The looming economic downturn will make these problems worse. Economic turbulence and spikes in cybercrime go hand in hand. In the aftermath of the 2009 recession, cybercrime rose an average of 40% over the following two years. It was clear again when Interpol and others noted a surge in cybercrime during the COVID-19 pandemic.
In other words: Economic turbulence means less investment in cybersecurity and a surge in cybercrime. Put simply, it’s a recipe for disaster.
Why Hackers Are the Answer
You can see why reduced funding for cybersecurity startups is a major problem. Any reduction in funding will be compounded by yet another problem: individual companies cutting back on cybersecurity spending.

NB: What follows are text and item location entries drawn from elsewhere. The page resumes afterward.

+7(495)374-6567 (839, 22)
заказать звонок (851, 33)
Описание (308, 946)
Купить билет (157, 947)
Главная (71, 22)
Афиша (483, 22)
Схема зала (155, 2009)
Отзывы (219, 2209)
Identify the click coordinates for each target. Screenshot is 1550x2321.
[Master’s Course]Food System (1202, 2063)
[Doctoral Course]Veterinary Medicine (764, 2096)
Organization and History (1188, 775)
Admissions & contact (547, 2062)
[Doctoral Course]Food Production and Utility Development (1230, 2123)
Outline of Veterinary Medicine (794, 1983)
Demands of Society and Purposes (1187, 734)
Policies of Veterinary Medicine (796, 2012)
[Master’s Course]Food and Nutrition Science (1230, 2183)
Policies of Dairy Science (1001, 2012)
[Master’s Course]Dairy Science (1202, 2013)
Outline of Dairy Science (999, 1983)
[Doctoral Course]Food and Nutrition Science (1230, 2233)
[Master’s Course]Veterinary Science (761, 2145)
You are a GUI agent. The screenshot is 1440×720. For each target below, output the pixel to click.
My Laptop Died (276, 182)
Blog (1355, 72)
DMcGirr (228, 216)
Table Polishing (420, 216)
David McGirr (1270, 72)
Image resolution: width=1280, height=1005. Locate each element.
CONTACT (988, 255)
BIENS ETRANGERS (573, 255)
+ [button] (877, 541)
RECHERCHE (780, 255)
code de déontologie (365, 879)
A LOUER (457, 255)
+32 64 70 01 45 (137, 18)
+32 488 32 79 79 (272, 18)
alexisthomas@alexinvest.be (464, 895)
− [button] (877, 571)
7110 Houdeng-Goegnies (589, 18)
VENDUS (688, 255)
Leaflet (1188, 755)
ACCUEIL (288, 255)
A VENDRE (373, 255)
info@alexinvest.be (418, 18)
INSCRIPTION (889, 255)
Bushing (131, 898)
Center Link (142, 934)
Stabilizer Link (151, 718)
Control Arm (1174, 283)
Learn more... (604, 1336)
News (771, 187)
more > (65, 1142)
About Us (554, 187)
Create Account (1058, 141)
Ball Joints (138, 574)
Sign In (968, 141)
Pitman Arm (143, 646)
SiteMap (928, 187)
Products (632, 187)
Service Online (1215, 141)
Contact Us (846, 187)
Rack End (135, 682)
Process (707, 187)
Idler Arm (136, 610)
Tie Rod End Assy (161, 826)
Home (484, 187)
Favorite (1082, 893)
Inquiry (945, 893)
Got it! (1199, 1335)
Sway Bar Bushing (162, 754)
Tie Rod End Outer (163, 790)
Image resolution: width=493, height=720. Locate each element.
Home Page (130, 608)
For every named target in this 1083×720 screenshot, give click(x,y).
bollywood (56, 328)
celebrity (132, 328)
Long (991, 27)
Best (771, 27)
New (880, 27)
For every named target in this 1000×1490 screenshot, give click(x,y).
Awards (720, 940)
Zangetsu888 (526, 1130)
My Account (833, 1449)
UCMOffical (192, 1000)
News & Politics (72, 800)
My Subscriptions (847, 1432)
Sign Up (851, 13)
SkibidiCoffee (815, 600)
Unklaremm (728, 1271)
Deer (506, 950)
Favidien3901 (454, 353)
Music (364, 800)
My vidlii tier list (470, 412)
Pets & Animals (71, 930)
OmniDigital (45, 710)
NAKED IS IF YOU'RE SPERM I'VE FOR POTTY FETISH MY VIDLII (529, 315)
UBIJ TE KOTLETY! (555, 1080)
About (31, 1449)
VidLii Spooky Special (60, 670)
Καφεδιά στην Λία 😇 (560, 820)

I believe that hackers represent the most viable solution to mounting budget concerns. It’s not just that hackers are as inventive as the criminals they’re trying to combat — prone to exactly the kind of left-of-field, unconventional thinking that routinely allows criminals to infiltrate well-fortified organizations. It’s that — in a word — they’re affordable. And what could matter more in times of economic stress?
Companies can access a diverse range of expertise and knowledge by using hackers, who bring a different mindset to your system’s defenses and let you know quickly where your vulnerabilities are and how you might remediate them. Many organizations now routinely incentivize hackers to bring vulnerabilities to their attention through vulnerability reward programs such as bug bounty. That being said, such programs aren’t meant to replace your very important cybersecurity teams. They’re meant to supplement them, reduce internal burnout, and overall make your organization more successful.
Hackers have been largely mainstreamed by now, but a not-insignificant number of organizations remain resistant to the concept, on the logic that inviting hackers of any kind or motivation into one’s internal systems may prove risky. But this is an outdated way of thinking. For proof, look no further than the US government, which is not usually known to take radical risks in the cybersecurity department. And yet: in 2017, the Department of Defense (DoD) launched Hack the Pentagon, and since then, hackers have alerted the DoD to more than 45,000 vulnerabilities. The US isn’t alone in this: Insights generated by hackers are now a routine part of government security in countries all over the world, including Singapore and the UK.
A few years from now, we’ll have a clearer picture of how precisely the collapse of SVB impacted the tech sector and the larger economy. In the here and now, though, all organizations need to stay on high alert. It would be a shame to weather an economic downturn just to lose it all from a major breach. The latter scenario, at least, is preventable — and hackers can help.